Givens has been a bullpen workhorse since debuting with the Orioles in 2015. He’s tied for fourth in relief innings pitched over the past six seasons, working 366 1/3 frames over 338 appearances. Givens hasn’t spent any time on the injured list since his rookie year, and he’s consistently provided his managers with an effective arm they can frequently call upon in the middle innings.

Part of an elite back-end group alongside Zack Britton and Brad Brach in his early days with the Orioles, Givens has settled in as “merely” a solid middle relief arm over the past few seasons.
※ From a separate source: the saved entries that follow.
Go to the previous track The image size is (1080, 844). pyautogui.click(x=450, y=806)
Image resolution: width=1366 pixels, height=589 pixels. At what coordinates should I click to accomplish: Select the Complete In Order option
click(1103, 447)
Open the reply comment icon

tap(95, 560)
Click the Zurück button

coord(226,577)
He hasn’t posted a sub-3.00 ERA since his 2017 campaign in Baltimore, but he has a mark below 4.00 in three of the last four years. That includes a 3.35 mark in 51 innings last year with the Rockies and Reds, for whom he combined to accrue eight saves.

Givens’ peripherals didn’t quite align with that ERA, though, no doubt contributing to his settling for a one-year pact. The former second-round pick struck out a marginally above-average 25% of batters faced, but his 12.5% walk percentage was a career-high. That’s a couple points north of the league average, and it marked Givens’ third consecutive season issuing free passes at greater than a 10% clip.

Spotty control notwithstanding, Givens adds a durable live arm to the mix for manager David Ross. He averaged 95 MPH on his fastball last season, and the high-spin offering generated plenty of swinging strikes. The low-slot righty has also been a nightmare for opposing right-handed hitters throughout his career, holding them to a .194/.271/.330 slash line. He wasn’t nearly that dominant against same-handed batters last year (.250/.306/.470) but Cubs brass presumably believes the 31-year-old can bounce back in that regard.

The Cubs have overhauled a good portion of the roster in the past few months, but they’ve regrouped and at least made the team much more competitive than it had been towards the end of last season. 

Chicago has added Seiya Suzuki, Jonathan Villar, Yan Gomes and Andrelton Simmons on the position player side. They’ve acquired Marcus Stroman and Wade Miley to strengthen the rotation and, as mentioned, have completely reshaped the bullpen. They’re still nowhere near the franchise-record $203M payroll with which they opened the 2019 season with, but the Givens pickup bumps them to around $152M in projected player expenditures, in the estimation of Jason Martinez of Roster Resource. That’s a touch above last season’s $148M season-opening mark.